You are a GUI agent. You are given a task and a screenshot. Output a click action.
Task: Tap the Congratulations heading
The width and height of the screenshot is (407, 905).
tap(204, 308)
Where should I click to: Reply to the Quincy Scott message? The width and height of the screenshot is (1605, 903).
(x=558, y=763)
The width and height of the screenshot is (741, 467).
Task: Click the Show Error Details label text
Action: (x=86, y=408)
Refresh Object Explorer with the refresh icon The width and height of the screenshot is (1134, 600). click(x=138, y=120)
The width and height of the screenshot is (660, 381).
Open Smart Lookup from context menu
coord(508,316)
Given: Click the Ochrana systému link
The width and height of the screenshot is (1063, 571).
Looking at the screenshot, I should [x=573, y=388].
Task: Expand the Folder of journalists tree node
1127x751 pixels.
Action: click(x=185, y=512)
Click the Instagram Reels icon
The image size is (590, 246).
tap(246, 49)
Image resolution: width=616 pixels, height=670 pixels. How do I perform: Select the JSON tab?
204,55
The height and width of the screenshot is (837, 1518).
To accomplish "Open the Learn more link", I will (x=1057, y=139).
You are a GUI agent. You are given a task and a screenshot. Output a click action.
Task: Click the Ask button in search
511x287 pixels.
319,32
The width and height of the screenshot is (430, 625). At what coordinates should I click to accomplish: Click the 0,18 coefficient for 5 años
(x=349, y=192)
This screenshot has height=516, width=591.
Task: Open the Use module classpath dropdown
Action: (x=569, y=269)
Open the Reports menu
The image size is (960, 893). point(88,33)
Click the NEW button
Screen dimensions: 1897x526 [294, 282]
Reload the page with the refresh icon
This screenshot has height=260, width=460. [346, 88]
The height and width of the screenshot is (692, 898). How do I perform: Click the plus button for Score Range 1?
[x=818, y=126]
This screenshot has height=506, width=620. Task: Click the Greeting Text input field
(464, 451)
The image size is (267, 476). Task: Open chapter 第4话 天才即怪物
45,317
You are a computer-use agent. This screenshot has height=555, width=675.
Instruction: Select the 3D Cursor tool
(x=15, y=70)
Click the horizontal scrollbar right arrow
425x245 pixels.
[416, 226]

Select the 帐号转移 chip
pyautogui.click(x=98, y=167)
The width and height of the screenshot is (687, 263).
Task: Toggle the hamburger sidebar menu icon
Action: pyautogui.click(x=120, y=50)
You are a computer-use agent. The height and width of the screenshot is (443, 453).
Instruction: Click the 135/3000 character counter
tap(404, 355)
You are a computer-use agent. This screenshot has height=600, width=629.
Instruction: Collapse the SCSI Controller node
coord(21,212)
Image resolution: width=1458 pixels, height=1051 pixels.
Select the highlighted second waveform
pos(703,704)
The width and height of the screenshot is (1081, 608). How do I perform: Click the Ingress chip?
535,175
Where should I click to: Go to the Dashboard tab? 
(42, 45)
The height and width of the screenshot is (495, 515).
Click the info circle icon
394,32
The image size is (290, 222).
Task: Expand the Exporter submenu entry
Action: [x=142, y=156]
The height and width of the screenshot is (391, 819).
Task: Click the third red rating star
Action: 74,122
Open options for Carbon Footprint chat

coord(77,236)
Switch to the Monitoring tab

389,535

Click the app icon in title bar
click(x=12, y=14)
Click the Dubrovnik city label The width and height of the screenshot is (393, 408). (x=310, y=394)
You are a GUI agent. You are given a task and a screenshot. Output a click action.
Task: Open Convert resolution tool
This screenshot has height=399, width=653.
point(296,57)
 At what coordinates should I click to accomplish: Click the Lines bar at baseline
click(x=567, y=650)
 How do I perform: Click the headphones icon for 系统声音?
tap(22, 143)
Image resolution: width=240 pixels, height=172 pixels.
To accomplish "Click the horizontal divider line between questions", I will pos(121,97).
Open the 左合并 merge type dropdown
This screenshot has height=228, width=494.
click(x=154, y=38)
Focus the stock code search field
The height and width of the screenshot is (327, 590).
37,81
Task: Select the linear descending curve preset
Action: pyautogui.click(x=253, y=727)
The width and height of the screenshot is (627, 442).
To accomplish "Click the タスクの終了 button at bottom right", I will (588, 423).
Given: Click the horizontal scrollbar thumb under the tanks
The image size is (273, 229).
┄┄┄┄┄┄┄┄┄┄
• [TASK TO CARRY OUT]
Convert every line of the entries above into a Markdown table with the columns "Row" and "Content", numbering each line in order and omitting blank lines.

• [ANSWER BELOW]
| Row | Content |
|---|---|
| 1 | You are a GUI agent. You are given a task and a screenshot. Output a click action. |
| 2 | Task: Tap the Congratulations heading |
| 3 | The width and height of the screenshot is (407, 905). |
| 4 | tap(204, 308) |
| 5 | Where should I click to: Reply to the Quincy Scott message? The width and height of the screenshot is (1605, 903). |
| 6 | (x=558, y=763) |
| 7 | The width and height of the screenshot is (741, 467). |
| 8 | Task: Click the Show Error Details label text |
| 9 | Action: (x=86, y=408) |
| 10 | Refresh Object Explorer with the refresh icon The width and height of the screenshot is (1134, 600). click(x=138, y=120) |
| 11 | The width and height of the screenshot is (660, 381). |
| 12 | Open Smart Lookup from context menu |
| 13 | coord(508,316) |
| 14 | Given: Click the Ochrana systému link |
| 15 | The width and height of the screenshot is (1063, 571). |
| 16 | Looking at the screenshot, I should [x=573, y=388]. |
| 17 | Task: Expand the Folder of journalists tree node |
| 18 | 1127x751 pixels. |
| 19 | Action: click(x=185, y=512) |
| 20 | Click the Instagram Reels icon |
| 21 | The image size is (590, 246). |
| 22 | tap(246, 49) |
| 23 | Image resolution: width=616 pixels, height=670 pixels. How do I perform: Select the JSON tab? |
| 24 | 204,55 |
| 25 | The height and width of the screenshot is (837, 1518). |
| 26 | To accomplish "Open the Learn more link", I will (x=1057, y=139). |
| 27 | You are a GUI agent. You are given a task and a screenshot. Output a click action. |
| 28 | Task: Click the Ask button in search |
| 29 | 511x287 pixels. |
| 30 | 319,32 |
| 31 | The width and height of the screenshot is (430, 625). At what coordinates should I click to accomplish: Click the 0,18 coefficient for 5 años |
| 32 | (x=349, y=192) |
| 33 | This screenshot has height=516, width=591. |
| 34 | Task: Open the Use module classpath dropdown |
| 35 | Action: (x=569, y=269) |
| 36 | Open the Reports menu |
| 37 | The image size is (960, 893). point(88,33) |
| 38 | Click the NEW button |
| 39 | Screen dimensions: 1897x526 [294, 282] |
| 40 | Reload the page with the refresh icon |
| 41 | This screenshot has height=260, width=460. [346, 88] |
| 42 | The height and width of the screenshot is (692, 898). How do I perform: Click the plus button for Score Range 1? |
| 43 | [x=818, y=126] |
| 44 | This screenshot has height=506, width=620. Task: Click the Greeting Text input field |
| 45 | (464, 451) |
| 46 | The image size is (267, 476). Task: Open chapter 第4话 天才即怪物 |
| 47 | 45,317 |
| 48 | You are a computer-use agent. This screenshot has height=555, width=675. |
| 49 | Instruction: Select the 3D Cursor tool |
| 50 | (x=15, y=70) |
| 51 | Click the horizontal scrollbar right arrow |
| 52 | 425x245 pixels. |
| 53 | [416, 226] |
| 54 | Select the 帐号转移 chip |
| 55 | pyautogui.click(x=98, y=167) |
| 56 | The width and height of the screenshot is (687, 263). |
| 57 | Task: Toggle the hamburger sidebar menu icon |
| 58 | Action: pyautogui.click(x=120, y=50) |
| 59 | You are a computer-use agent. The height and width of the screenshot is (443, 453). |
| 60 | Instruction: Click the 135/3000 character counter |
| 61 | tap(404, 355) |
| 62 | You are a computer-use agent. This screenshot has height=600, width=629. |
| 63 | Instruction: Collapse the SCSI Controller node |
| 64 | coord(21,212) |
| 65 | Image resolution: width=1458 pixels, height=1051 pixels. |
| 66 | Select the highlighted second waveform |
| 67 | pos(703,704) |
| 68 | The width and height of the screenshot is (1081, 608). How do I perform: Click the Ingress chip? |
| 69 | 535,175 |
| 70 | Where should I click to: Go to the Dashboard tab?  |
| 71 | (42, 45) |
| 72 | The height and width of the screenshot is (495, 515). |
| 73 | Click the info circle icon |
| 74 | 394,32 |
| 75 | The image size is (290, 222). |
| 76 | Task: Expand the Exporter submenu entry |
| 77 | Action: [x=142, y=156] |
| 78 | The height and width of the screenshot is (391, 819). |
| 79 | Task: Click the third red rating star |
| 80 | Action: 74,122 |
| 81 | Open options for Carbon Footprint chat |
| 82 | coord(77,236) |
| 83 | Switch to the Monitoring tab |
| 84 | 389,535 |
| 85 | Click the app icon in title bar |
| 86 | click(x=12, y=14) |
| 87 | Click the Dubrovnik city label The width and height of the screenshot is (393, 408). (x=310, y=394) |
| 88 | You are a GUI agent. You are given a task and a screenshot. Output a click action. |
| 89 | Task: Open Convert resolution tool |
| 90 | This screenshot has height=399, width=653. |
| 91 | point(296,57) |
| 92 |  At what coordinates should I click to accomplish: Click the Lines bar at baseline |
| 93 | click(x=567, y=650) |
| 94 |  How do I perform: Click the headphones icon for 系统声音? |
| 95 | tap(22, 143) |
| 96 | Image resolution: width=240 pixels, height=172 pixels. |
| 97 | To accomplish "Click the horizontal divider line between questions", I will pos(121,97). |
| 98 | Open the 左合并 merge type dropdown |
| 99 | This screenshot has height=228, width=494. |
| 100 | click(x=154, y=38) |
| 101 | Focus the stock code search field |
| 102 | The height and width of the screenshot is (327, 590). |
| 103 | 37,81 |
| 104 | Task: Select the linear descending curve preset |
| 105 | Action: pyautogui.click(x=253, y=727) |
| 106 | The width and height of the screenshot is (627, 442). |
| 107 | To accomplish "Click the タスクの終了 button at bottom right", I will (588, 423). |
| 108 | Given: Click the horizontal scrollbar thumb under the tanks |
| 109 | The image size is (273, 229). |